Problem details:
Every line below must be given again exactly.

══ Data provided ══

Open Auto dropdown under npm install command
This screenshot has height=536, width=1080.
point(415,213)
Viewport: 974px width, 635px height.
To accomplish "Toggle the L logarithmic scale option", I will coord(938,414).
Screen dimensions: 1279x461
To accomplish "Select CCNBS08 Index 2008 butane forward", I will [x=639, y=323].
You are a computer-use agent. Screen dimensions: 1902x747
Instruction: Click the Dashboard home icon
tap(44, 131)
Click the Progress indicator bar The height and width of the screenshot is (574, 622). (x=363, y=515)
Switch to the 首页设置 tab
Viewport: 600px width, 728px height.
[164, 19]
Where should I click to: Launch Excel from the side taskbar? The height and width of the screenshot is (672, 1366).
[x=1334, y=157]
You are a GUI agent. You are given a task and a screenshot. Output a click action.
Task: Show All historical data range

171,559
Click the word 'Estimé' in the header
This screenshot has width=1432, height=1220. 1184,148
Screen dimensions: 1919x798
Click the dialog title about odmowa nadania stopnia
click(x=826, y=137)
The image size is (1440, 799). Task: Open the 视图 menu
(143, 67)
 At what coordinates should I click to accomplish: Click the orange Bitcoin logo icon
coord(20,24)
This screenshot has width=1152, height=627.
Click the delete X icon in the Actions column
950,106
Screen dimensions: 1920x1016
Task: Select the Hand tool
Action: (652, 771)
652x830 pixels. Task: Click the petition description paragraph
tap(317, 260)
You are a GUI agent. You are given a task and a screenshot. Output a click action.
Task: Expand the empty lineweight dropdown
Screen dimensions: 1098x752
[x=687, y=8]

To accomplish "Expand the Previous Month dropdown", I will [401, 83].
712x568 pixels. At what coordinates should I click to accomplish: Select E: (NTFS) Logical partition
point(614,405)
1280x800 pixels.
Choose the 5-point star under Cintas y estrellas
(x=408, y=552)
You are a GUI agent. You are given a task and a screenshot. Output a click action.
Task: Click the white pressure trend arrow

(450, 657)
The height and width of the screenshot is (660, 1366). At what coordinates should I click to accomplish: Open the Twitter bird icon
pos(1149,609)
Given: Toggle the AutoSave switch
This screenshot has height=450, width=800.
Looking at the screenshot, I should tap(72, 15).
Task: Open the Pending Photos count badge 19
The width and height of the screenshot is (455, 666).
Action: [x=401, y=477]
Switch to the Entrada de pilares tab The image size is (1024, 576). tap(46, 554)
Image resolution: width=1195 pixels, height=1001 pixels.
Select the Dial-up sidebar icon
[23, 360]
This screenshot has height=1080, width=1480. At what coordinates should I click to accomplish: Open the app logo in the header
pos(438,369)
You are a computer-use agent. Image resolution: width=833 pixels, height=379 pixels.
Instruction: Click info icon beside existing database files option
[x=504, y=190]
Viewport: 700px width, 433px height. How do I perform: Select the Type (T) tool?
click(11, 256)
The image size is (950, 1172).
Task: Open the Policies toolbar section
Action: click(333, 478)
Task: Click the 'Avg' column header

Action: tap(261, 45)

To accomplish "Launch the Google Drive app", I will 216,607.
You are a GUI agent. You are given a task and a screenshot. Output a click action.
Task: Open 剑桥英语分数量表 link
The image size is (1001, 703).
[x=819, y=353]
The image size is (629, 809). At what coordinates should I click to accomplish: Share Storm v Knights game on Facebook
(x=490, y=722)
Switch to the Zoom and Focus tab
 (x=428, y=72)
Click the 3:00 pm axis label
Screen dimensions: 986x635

═══

Exercise result:
Open Auto dropdown under npm install command
This screenshot has height=536, width=1080.
point(415,213)
Viewport: 974px width, 635px height.
To accomplish "Toggle the L logarithmic scale option", I will coord(938,414).
Screen dimensions: 1279x461
To accomplish "Select CCNBS08 Index 2008 butane forward", I will [x=639, y=323].
You are a computer-use agent. Screen dimensions: 1902x747
Instruction: Click the Dashboard home icon
tap(44, 131)
Click the Progress indicator bar The height and width of the screenshot is (574, 622). (x=363, y=515)
Switch to the 首页设置 tab
Viewport: 600px width, 728px height.
[164, 19]
Where should I click to: Launch Excel from the side taskbar? The height and width of the screenshot is (672, 1366).
[x=1334, y=157]
You are a GUI agent. You are given a task and a screenshot. Output a click action.
Task: Show All historical data range

171,559
Click the word 'Estimé' in the header
This screenshot has width=1432, height=1220. 1184,148
Screen dimensions: 1919x798
Click the dialog title about odmowa nadania stopnia
click(x=826, y=137)
The image size is (1440, 799). Task: Open the 视图 menu
(143, 67)
 At what coordinates should I click to accomplish: Click the orange Bitcoin logo icon
coord(20,24)
This screenshot has width=1152, height=627.
Click the delete X icon in the Actions column
950,106
Screen dimensions: 1920x1016
Task: Select the Hand tool
Action: (652, 771)
652x830 pixels. Task: Click the petition description paragraph
tap(317, 260)
You are a GUI agent. You are given a task and a screenshot. Output a click action.
Task: Expand the empty lineweight dropdown
Screen dimensions: 1098x752
[x=687, y=8]

To accomplish "Expand the Previous Month dropdown", I will [401, 83].
712x568 pixels. At what coordinates should I click to accomplish: Select E: (NTFS) Logical partition
point(614,405)
1280x800 pixels.
Choose the 5-point star under Cintas y estrellas
(x=408, y=552)
You are a GUI agent. You are given a task and a screenshot. Output a click action.
Task: Click the white pressure trend arrow

(450, 657)
The height and width of the screenshot is (660, 1366). At what coordinates should I click to accomplish: Open the Twitter bird icon
pos(1149,609)
Given: Toggle the AutoSave switch
This screenshot has height=450, width=800.
Looking at the screenshot, I should tap(72, 15).
Task: Open the Pending Photos count badge 19
The width and height of the screenshot is (455, 666).
Action: [x=401, y=477]
Switch to the Entrada de pilares tab The image size is (1024, 576). tap(46, 554)
Image resolution: width=1195 pixels, height=1001 pixels.
Select the Dial-up sidebar icon
[23, 360]
This screenshot has height=1080, width=1480. At what coordinates should I click to accomplish: Open the app logo in the header
pos(438,369)
You are a computer-use agent. Image resolution: width=833 pixels, height=379 pixels.
Instruction: Click info icon beside existing database files option
[x=504, y=190]
Viewport: 700px width, 433px height. How do I perform: Select the Type (T) tool?
click(11, 256)
The image size is (950, 1172).
Task: Open the Policies toolbar section
Action: click(333, 478)
Task: Click the 'Avg' column header

Action: tap(261, 45)

To accomplish "Launch the Google Drive app", I will 216,607.
You are a GUI agent. You are given a task and a screenshot. Output a click action.
Task: Open 剑桥英语分数量表 link
The image size is (1001, 703).
[x=819, y=353]
The image size is (629, 809). At what coordinates should I click to accomplish: Share Storm v Knights game on Facebook
(x=490, y=722)
Switch to the Zoom and Focus tab
 (x=428, y=72)
Click the 3:00 pm axis label
Screen dimensions: 986x635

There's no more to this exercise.